## EXTRACT TO READ
AC Milan 4-0 Arsenal
There's something we neither expected nor wanted. It was always going to be a hard fixture, but we are better than this. Shortly after Kevin-Prince Boateng (an ex Sp**s player, to make it all the more painful) thundered a shot onto the crossbar and over the line, Ibrahimovic was released by a great ball and he ran past Sagna with ease. Yes, he was, debatably offside but no way should he have been allowed to run into our box unchallenged like that. He continued his unchallenged run into the box with a bit of trickery, before chipping the ball into the centre for Robinho to head home. Half time, and we were 2-0 down, already. We had barely got the ball in the Milan half, let alone threaten their goal, Abbiati might as well have not been there.
However, this was a chance. A chance for the Arsenal side to show what they are made of, to show the promised 'resilience and spirit' that Wenger so often comments on. The tie was far from over, an away goal would change the look of the game completely. And the introduction of Saturday's hero at Sunderland Thierry Henry was a very positive one. Particularly when you consider the little, if no impact that Theo Walcott had on the first half. Rosicky and Walcott, our two wingers for the first half, really might as well have not been there. Wenger complained about the state of the pitch (which was, by the way, horrendous), particularly the strips on the wing. Well, rightfully, he made no big deal of it after the game, as our winger's were pretty much anonymous anyway.
The chance went begging. In fact, it was just four minutes into the second half that Milan seized the chance to grab the killer goal. From here it looked an uphill battle, to say the least. Any fightback would have been impressive, but it was far from impossible. Even had we scored one, we would have left ourselves a realistic chance of qualifying for the quarter finals. And to be fair, we did start to pressure them a bit from now. Most notable was a lofted ball to Henry, from which he produced a lovely flick on to Robin van Persie's left boot, and he volleyed at Abbiati's goal, producing a fine save (which he celebrated as a goal!).
The introduction to the scene of fan favourite Alex Oxlade-Chamberlain would have been welcomed by any Gooner watching, but even he failed to produce much on the night. It wasn't until the 79th minute that Milan finally put the game, and more importantly, the tie, completely to bed. Ibrahimovic surged into the box, and went over under the slightest of challenges from the clumsy Djourou. To be fair to Djourou, it did look a bit soft, but you just cannot take those risks in your own box. Surely enough he slotted past Sczcesny, putting the icing on the cake for the home side.

## SHORT EXERCISE
In the match report on AC Milan's 4-0 win over Arsenal, which player headed in the ball that Ibrahimovic chipped into the center? The material that comes next is separate from the match report and has no connection to it.

## ROWS
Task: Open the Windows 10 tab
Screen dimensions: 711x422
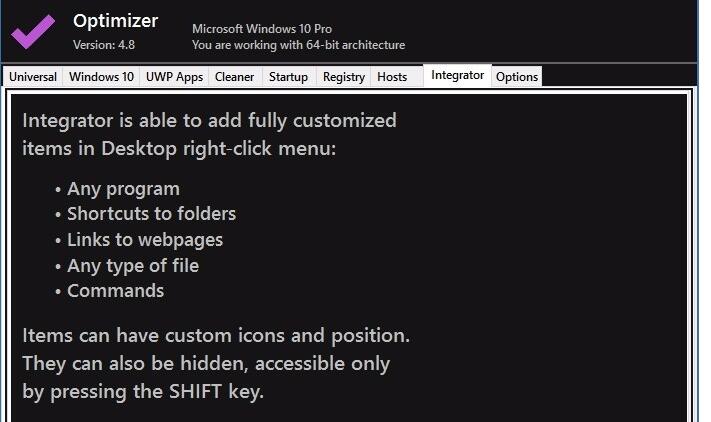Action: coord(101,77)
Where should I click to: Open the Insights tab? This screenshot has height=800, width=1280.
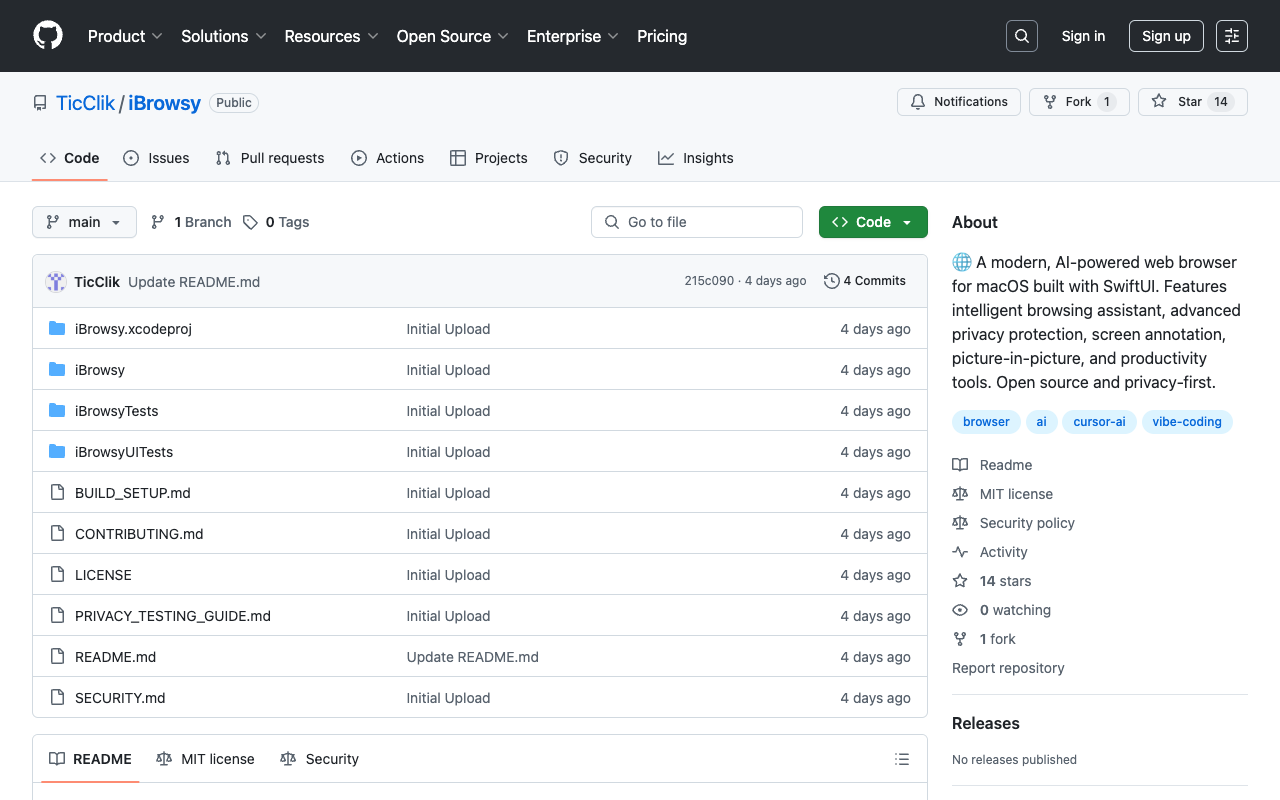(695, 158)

## RESULT OF THIS TASK
Robinho